Therefore, because Plaintiff has failed to provide adequate information for the Court to determine whether the allegations in the Complaint state cognizable claims for relief with respect to each of the twenty defendants, the Complaint must be dismissed. See Cafasso v. Gen'l Dynamics C4 Systems, Inc., 637 F.3d 1047, 1059 (9th Cir. 2011) (“‘While the proper length and level of clarity for a pleading cannot be defined with any great precision,' Rule 8(a) has ‘been held to be violated by a pleading that was . . . highly repetitious, or confused, or consisted of incomprehensible rambling.'”) (quoting 5 Wright & Miller, Fed. Prac. & Proc., § 1217 (3d ed. & Supp. Aug. 2019)); see also Hearns v. San Bernardino Police Dept., 530 F.3d 1124, 1132 (9th Cir. 2008) (“[I]t is not the district court's job to stitch together cognizable claims for relief from [a] wholly deficient pleading.”) (citation omitted); Morrison v. United States, 270 Fed.Appx. 514, 515 (9th Cir. 2008) (affirming Rule 8 dismissal of pro se complaint “contain[ing] a confusing array of vague and undeveloped allegations, ” and which “did not allege sufficient facts or jurisdictional basis for any federal claim for relief.”).

E. Misjoinder

In addition, the Count notes the Complaint includes claims that are improperly joined. A plaintiff may properly join as many claims as he has against an opposing party. Fed.R.Civ.P. 18(a). Nevertheless, while multiple claims against a single party may be alleged in a single complaint, unrelated claims against different defendants must be alleged in separate complaints. See George v. Smith, 507 F.3d 605, 607 (7th Cir. 2007) (finding, under Rule 18(a), prisoner improperly brought complaint raising fifty distinct claims against twenty-four defendants). Rule 20(a)(2) allows joinder of defendants only if the following two requirements are met: (1) any right to relief is asserted against them jointly, severally, or in the alternative with respect to or arising out of the same transaction, occurrence, or series of transactions or occurrences; and (2) any question of law or fact common to all defendants will arise in the action. See Fed. R. Civ. P. 20(a)(2)(A)-(B); Rush v. Sport Chalet, Inc., 779 F.3d 973, 974 (9th Cir. 2015). “Unrelated claims involving different defendants belong in different suits.” What v. Honolulu Police Dep't, 2014 WL 17 6610, at *4-5 (D. Haw. Jan. 13, 2014); see also George v. Smith, 507 F.3d 605, 607 (7th Cir. 2007) (“[M]ultiple claims against a single party are fine, but Claim A against Defendant 1 should not be joined with unrelated Claim B against Defendant 2.”). As such, claims involving different parties cannot be joined together in one complaint if the facts giving rise to the claims were not factually related in some way-that is, if there was not “similarity in the factual background.” Coughlin v. Rogers, 130 F.3d 1348, 1350 (9th Cir. 1997). General allegations are not sufficient to constitute similarity when the specifics are different. Id. The court, on its own initiative, may dismiss misjoined parties from an action, and any claim against a misjoined party may be severed and proceeded with separately. Fed.R.Civ.P. 21.
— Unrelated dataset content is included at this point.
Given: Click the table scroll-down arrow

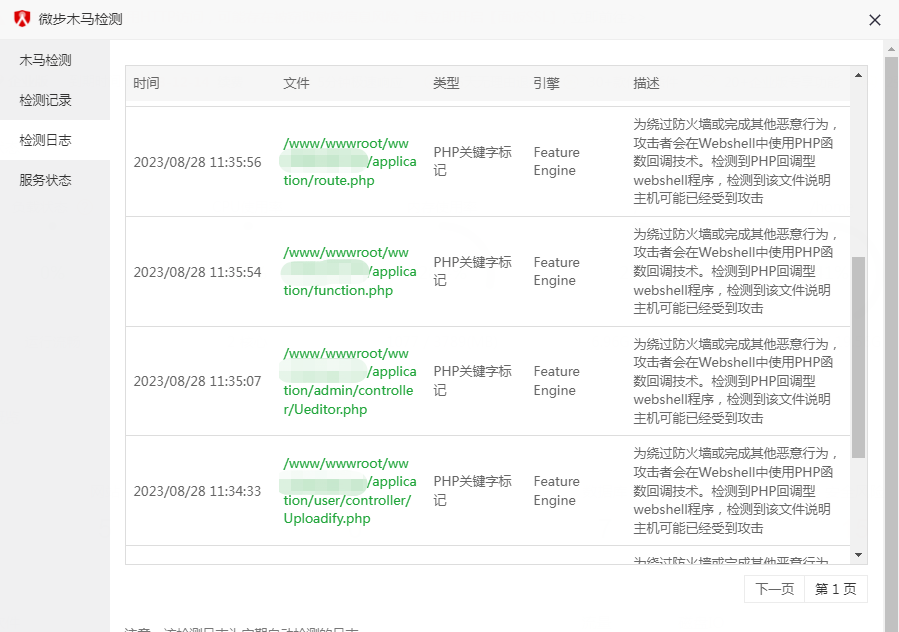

Here, the complaint contains claims against Defendants that are not properly joined under Rule 20(a). Specifically, Plaintiff's claims against the twenty defendants cover a broad array of different incidents by different individuals taking place at several different institutions over the course of approximately ten years. Plaintiff may only allege claims that (a) arise out of the same transaction, occurrence, or series of transactions or occurrences and (b) present questions of law or fact common to all defendants named therein. Plaintiff may not include in a single complaint everything that has happened to him over ten-year period that he finds objectionable. See Fed. R. Civ. P. 20(a); Rush, 779 F.3d at 974.

F. Statute of Limitations

Federal courts apply the forum state's statute of limitations for personal injury actions. See Jones v. Blanas, 393 F.3d 918, 927 (9th Cir. 2004). The limitations period in California for such actions is two years, id. (citing Cal. Civ. Proc. Code § 335.1), and is tolled for two years for inmates serving less than a life sentence. Cal. Civ. Proc. Code § 352.1; see also Wallace v. Kato, 549 U.S. 384, 394 (2007) (citing Hardin v. Straub, 490 U.S. 536, 538-39 (1989)); Jones, 393 F.3d at 927 (noting that in actions where the federal court borrows the state statute of limitation, the federal court also borrows all applicable provisions for tolling the limitations period found in state law).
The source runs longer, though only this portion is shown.